An Error Log and an Audit Log are provided, each with a command to display the log and a command to clear the log. There is also a command to enable the user to set their timezone, so that the correct time is displayed in audit log reports.
The Error log stores fault information for use by Thales e-Security support personnel. It contains 100 slots for error codes and sub-codes entries. These are used to log unexpected software errors, hardware failures and alarm events. Whenever an error occurs, that error code is stored, along with the time, date and severity level. Additional errors that have the same error code cause the time and date of that code to be updated. In this way, each error type remains in the log (with the most recent time and date) and is not lost. The severity levels are: informative, recoverable, major and catastrophic (needing a reboot). New errors cause the Fault LED on the front panel to flash.

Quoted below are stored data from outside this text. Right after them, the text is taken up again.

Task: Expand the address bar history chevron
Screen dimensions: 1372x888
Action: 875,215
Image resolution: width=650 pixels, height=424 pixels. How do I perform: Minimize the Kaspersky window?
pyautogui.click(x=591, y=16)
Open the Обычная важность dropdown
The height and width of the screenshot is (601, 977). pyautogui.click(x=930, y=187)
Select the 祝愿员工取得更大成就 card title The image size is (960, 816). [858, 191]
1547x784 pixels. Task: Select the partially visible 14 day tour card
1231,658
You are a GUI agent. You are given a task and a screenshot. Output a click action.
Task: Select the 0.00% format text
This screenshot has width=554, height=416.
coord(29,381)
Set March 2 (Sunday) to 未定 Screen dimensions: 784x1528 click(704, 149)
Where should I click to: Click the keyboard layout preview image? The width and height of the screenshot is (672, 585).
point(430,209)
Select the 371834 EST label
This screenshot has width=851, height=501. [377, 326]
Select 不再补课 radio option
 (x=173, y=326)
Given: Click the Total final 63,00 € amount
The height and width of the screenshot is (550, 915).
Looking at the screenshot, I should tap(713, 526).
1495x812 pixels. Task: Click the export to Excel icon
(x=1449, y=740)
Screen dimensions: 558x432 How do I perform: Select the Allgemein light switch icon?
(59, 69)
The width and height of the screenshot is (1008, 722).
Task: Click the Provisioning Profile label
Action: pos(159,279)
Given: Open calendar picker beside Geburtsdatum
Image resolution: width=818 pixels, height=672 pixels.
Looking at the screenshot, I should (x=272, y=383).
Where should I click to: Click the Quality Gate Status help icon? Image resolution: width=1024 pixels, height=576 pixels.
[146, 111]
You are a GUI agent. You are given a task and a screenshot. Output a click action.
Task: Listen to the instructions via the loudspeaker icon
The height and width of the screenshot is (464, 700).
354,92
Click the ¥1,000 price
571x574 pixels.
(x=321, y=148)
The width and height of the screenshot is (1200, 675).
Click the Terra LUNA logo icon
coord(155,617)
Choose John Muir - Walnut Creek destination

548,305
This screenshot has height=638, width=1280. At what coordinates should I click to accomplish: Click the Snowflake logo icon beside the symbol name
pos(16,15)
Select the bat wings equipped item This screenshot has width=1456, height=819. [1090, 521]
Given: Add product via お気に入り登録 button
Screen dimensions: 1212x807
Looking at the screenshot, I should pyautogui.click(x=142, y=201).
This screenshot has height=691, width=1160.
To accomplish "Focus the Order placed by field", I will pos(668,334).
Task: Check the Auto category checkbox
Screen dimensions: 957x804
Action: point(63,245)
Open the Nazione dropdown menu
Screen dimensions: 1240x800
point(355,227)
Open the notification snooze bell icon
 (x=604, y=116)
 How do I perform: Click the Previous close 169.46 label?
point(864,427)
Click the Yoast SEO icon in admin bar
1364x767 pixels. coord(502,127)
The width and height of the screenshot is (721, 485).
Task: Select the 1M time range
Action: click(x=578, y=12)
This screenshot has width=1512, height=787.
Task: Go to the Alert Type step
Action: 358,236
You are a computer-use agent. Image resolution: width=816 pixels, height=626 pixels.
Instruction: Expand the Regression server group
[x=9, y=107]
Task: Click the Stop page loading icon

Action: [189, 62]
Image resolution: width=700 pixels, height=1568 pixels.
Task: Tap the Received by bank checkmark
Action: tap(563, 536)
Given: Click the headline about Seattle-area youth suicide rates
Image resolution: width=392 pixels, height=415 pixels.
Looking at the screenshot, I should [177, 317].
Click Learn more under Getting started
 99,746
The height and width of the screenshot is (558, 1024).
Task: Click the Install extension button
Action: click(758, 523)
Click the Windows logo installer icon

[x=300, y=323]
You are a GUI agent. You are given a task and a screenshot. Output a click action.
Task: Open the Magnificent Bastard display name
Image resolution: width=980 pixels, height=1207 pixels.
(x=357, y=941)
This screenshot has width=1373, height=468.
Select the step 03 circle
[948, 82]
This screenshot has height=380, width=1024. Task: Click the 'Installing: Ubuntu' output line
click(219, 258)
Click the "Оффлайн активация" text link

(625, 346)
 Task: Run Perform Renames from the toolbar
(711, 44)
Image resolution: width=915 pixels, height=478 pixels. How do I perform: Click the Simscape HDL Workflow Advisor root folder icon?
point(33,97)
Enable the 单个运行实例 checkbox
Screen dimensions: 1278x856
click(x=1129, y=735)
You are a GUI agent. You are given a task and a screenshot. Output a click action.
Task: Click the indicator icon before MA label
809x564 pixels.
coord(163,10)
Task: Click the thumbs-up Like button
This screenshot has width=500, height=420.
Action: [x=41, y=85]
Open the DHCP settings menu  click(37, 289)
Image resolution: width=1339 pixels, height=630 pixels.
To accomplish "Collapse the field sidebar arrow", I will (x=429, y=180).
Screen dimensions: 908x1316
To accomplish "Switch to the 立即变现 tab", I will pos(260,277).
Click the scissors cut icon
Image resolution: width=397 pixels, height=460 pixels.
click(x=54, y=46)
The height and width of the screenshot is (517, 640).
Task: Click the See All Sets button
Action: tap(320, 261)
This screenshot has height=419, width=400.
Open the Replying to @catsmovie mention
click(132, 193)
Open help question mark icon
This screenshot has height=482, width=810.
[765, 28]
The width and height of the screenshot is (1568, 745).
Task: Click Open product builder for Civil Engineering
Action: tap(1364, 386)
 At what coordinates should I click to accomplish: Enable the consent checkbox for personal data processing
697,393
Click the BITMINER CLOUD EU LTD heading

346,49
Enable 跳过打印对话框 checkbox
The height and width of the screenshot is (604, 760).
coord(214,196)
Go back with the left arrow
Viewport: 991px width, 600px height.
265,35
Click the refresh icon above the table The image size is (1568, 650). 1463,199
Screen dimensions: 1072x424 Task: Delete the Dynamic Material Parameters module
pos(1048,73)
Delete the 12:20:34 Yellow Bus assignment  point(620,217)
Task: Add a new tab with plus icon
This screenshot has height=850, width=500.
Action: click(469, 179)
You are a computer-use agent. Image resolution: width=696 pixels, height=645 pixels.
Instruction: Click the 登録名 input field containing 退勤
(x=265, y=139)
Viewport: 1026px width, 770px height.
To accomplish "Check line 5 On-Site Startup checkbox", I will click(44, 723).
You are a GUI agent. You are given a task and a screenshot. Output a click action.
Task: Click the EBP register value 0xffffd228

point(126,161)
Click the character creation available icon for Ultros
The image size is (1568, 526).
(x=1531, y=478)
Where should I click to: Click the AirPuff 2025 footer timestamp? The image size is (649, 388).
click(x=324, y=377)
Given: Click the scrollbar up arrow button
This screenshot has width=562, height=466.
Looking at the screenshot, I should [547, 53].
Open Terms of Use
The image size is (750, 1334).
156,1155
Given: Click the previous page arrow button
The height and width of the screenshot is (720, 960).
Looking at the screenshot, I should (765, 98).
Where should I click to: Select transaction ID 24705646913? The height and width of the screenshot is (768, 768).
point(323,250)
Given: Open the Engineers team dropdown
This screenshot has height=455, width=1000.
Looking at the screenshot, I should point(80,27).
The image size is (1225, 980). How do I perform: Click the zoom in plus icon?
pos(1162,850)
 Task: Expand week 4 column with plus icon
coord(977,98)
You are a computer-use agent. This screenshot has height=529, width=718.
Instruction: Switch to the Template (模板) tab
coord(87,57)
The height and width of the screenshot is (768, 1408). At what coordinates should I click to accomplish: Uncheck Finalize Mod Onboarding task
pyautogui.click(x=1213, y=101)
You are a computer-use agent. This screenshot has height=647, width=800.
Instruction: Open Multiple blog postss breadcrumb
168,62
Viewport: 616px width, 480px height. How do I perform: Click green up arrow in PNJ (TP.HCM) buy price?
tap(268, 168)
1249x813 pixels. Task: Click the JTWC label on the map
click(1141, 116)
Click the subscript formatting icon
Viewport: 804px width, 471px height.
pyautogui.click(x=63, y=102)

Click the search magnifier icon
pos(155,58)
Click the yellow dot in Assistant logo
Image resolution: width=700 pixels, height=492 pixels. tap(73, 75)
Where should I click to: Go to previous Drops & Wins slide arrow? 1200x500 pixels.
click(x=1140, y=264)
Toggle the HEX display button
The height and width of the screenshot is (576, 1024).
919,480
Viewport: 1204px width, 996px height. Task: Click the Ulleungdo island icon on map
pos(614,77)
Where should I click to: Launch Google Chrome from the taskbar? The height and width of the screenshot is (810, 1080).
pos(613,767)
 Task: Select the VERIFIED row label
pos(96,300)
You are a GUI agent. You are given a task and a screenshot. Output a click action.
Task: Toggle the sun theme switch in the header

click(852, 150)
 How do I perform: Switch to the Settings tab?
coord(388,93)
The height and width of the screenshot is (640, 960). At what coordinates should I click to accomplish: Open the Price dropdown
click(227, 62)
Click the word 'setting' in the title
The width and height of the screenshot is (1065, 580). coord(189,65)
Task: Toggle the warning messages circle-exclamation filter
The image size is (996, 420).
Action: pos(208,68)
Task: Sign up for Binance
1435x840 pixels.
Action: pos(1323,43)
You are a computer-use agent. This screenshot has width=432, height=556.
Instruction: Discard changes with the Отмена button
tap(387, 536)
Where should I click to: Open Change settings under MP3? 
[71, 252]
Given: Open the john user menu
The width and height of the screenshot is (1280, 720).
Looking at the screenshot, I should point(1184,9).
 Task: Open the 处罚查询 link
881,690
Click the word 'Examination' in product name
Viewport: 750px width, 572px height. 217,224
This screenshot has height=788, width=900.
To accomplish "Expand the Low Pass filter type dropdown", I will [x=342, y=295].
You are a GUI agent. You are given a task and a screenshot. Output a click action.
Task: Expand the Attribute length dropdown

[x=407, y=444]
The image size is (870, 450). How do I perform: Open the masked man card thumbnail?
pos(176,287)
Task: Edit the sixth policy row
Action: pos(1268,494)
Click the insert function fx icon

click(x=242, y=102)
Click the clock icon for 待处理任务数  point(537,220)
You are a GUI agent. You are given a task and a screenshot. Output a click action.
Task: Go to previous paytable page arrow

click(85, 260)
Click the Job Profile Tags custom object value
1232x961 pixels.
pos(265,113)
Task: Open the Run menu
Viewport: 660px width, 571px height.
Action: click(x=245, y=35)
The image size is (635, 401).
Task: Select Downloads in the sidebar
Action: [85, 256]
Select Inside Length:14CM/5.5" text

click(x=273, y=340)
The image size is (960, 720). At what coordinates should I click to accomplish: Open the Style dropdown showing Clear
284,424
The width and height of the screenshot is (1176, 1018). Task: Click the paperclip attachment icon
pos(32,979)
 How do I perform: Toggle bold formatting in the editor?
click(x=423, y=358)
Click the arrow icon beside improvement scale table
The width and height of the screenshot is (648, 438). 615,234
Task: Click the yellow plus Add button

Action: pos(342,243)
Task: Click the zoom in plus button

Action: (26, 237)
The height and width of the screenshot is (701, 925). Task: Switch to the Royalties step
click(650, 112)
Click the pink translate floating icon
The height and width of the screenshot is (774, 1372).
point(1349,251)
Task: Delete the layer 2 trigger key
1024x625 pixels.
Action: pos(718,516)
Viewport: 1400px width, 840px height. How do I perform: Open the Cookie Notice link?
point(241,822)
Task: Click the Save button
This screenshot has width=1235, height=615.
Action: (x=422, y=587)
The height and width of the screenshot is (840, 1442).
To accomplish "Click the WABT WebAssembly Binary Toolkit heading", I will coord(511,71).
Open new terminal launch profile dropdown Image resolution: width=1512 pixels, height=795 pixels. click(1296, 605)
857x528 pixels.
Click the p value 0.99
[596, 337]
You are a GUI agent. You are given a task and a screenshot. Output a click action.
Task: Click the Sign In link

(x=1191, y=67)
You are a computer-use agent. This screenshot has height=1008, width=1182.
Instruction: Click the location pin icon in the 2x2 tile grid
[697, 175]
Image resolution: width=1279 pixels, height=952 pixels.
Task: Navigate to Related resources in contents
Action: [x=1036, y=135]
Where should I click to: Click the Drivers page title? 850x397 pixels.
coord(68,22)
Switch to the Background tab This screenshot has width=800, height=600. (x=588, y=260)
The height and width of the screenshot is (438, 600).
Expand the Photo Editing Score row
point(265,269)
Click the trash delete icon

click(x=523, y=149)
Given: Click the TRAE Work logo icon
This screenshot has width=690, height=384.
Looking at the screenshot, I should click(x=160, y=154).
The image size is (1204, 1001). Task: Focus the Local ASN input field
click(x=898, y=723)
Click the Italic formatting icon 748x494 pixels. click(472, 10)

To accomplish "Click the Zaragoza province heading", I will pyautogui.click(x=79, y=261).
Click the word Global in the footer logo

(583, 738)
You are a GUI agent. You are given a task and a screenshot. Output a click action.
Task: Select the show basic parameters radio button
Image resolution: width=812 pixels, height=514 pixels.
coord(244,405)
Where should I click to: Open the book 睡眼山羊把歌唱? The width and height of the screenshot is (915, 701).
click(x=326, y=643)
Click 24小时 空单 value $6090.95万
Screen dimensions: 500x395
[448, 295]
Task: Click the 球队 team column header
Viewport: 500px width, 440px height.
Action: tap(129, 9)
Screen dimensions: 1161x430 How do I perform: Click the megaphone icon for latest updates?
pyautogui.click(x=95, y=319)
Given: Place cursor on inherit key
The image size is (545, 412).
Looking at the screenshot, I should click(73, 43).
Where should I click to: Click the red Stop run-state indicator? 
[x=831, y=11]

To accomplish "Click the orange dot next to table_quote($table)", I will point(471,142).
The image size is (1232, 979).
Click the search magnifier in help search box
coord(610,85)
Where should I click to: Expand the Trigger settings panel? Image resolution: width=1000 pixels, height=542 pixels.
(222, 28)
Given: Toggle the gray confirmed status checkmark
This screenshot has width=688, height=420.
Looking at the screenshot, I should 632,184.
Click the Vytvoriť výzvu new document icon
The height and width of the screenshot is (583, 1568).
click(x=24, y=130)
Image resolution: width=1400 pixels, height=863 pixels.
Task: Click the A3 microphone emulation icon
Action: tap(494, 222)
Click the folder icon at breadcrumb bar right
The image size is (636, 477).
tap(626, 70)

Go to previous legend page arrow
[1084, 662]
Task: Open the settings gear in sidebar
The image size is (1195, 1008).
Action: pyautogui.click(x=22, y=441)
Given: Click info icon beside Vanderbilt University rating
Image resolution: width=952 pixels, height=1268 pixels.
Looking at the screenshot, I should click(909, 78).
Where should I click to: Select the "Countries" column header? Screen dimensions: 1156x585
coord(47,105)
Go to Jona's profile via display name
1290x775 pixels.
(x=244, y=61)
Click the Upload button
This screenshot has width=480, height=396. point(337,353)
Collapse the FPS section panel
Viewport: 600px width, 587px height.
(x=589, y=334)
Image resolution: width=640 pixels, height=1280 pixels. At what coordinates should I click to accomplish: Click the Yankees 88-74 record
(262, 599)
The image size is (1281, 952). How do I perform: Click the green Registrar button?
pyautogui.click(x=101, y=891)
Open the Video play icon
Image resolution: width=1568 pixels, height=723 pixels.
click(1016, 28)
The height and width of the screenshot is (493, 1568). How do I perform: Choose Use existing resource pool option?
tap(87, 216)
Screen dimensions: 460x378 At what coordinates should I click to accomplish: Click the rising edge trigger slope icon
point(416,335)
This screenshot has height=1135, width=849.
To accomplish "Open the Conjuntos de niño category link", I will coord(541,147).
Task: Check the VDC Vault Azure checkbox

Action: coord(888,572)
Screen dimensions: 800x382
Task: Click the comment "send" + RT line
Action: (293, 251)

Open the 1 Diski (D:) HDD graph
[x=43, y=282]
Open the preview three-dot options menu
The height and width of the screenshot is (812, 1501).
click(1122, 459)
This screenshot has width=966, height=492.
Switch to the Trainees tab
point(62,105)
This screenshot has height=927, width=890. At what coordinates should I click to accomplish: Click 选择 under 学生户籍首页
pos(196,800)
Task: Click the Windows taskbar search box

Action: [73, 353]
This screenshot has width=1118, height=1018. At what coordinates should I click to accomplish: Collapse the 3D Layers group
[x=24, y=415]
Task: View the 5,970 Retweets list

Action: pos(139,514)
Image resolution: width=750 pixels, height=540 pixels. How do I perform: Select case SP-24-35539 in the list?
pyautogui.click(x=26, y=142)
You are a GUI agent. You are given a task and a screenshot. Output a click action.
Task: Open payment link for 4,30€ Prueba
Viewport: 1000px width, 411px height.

The Audit journal contains 100 entries for HSM state changes – offline, authorised and secure. Whenever the HSM state is altered through power-up, key-lock changes or Console commands, the Audit log is updated with the action and the time and date. Two modes of operation are available for the Audit log, chosen using the Audit Options console command. The modes are termed ‘high water level’ and ‘wrap’. If the ‘high water level’ option is chosen, when the log becomes 80% full the front panel Fault LED is illuminated to notify the user and a warning message is shown on the Console. When the Audit log becomes 100% full any additional state changes are denied (for example into authorised state) until the user has retrieved and cleared the log. If the ‘wrap’ option is chosen, the Audit log records state changes until it is 100% full and for each subsequent state change the earliest (i.e. oldest) record in the log is deleted to make room for the new record.